Replies to post #492201 on NorthWest Biotherapeutics Inc (NWBO)

[GermanCol]

I will also present your previous post in quotes, and then respond.

If a patient was in the control arm, and was considered to have evented, then received DCVax, and following this, the clinicians had decided the patient had actually developed psPD from chemo/radiation, these patients would NOT have been removed from the trial.

Presumably, if there were some late psPD patients (from chemo/rad), because the trial was randomized, there would have very likely been some late psPD patients in the treatment arm… and yet, no treatment arm patients were removed for late psPD due to chemo/rad.

I agree. I'm not saying these patients were removed from the trial. They can still be an important part of the trial since they received DCVax at some point and apparently (according to my calculations) had good results. For example they could have been used for the tumor response endpoint.

These same patients would have instead been part of the 64 that crossed over. Period.

You look very sure about that, but let me disagree. Or at least tell you that you cannot be sure of that. We just will be sure when we get the rest of the information. What I said is these patients would not fit in any of the nGBM or rGBM arms according to the primary and first secondary endpoins definition:

The primary endpoint of this study is overall survival (OS) compared between patients randomized to DCVax-L and control patients from comparable, contemporaneous trials who received standard of care therapy only, in patients with newly diagnosed glioblastoma.

The first secondary endpoint is overall survival (OS) compared between patients randomized to placebo who received DCVax-L treatment following disease recurrence, and control patients from comparable, contemporaneous clinical trials, in patients with recurrent GBM.

And, it is unusual that there were only 81 control PFS events of 99 by about 30 months, leaving 18 (right? Not 17: 99 - 81 = 18?) patients not having reflected a PFS event, and yet there are ZERO patients remaining at risk. If those 17/18 patients had died, their death would have also counted for the primary endpoint (according to the protocol).
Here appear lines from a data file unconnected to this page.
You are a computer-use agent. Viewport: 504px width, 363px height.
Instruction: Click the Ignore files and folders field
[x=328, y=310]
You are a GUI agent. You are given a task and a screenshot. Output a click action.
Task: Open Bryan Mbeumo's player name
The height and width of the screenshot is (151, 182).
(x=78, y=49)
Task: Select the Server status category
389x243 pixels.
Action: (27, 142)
No, I'm not talking about those 18. I am talking about the 17 difference between the 81 events in the PFS chart in slide 11 and the 64 that finally were considered in rGBM arm. (81 - 64 =17). Why if there were 81 events in the PFS chart, there were only 64 patients in the rGBM arm? The best explanation that comes into my mind is that those 17 patients were considered a PFS event, but then it was realized they were pseudoprogressors, so not a cPFS event and as such, not part of the 64 patients in the rGBM arm. This 17 difference reinforces why I don't think any pseudoprogressor from the initial control arm would be part of the rGBM arm.
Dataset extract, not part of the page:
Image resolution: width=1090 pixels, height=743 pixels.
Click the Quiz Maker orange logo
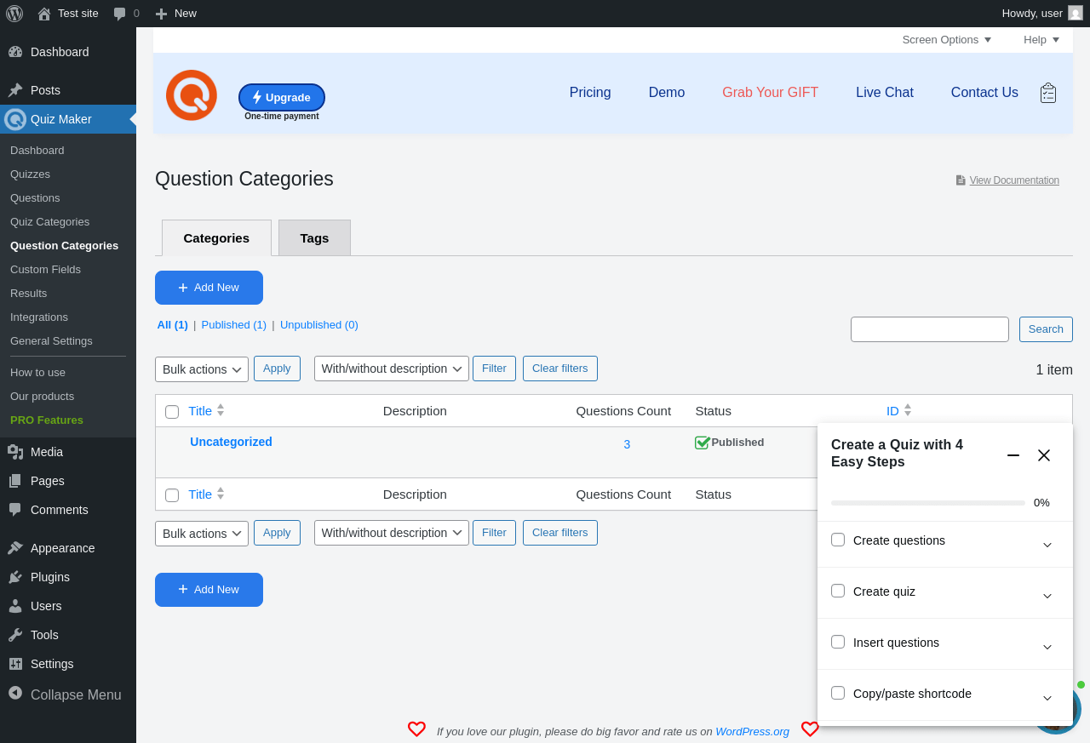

The 18 that you are mentoining (99-81) are simply left censors according to the PFS definition from my point of view.

The protocol did not have any provisions whatsoever for removing late pseudoprogressors from either the control or treatment arm. So although you may think that it is possible these patients were removed, this suggestion is not supported by the protocol. Additionally, it would hardly have been fair to remove any late psPD patients (who usually live longer) from the control arm, and then not correspondingly remove them from the treatment arm. And from the looks of that PFS chart shown on slide 11, there were ALOT of treatment arm pseudoprogression patients.

I agree with you. If you look at the quote from my post you were refering to, that was what I was saying that I find possible that some SOC pseudoprogressors where not excluded from the trial because they pseudoprogressed after randomization.

Maybe I'm not totally clear as English is not my native laguage, but I never said they were excluded from the trial.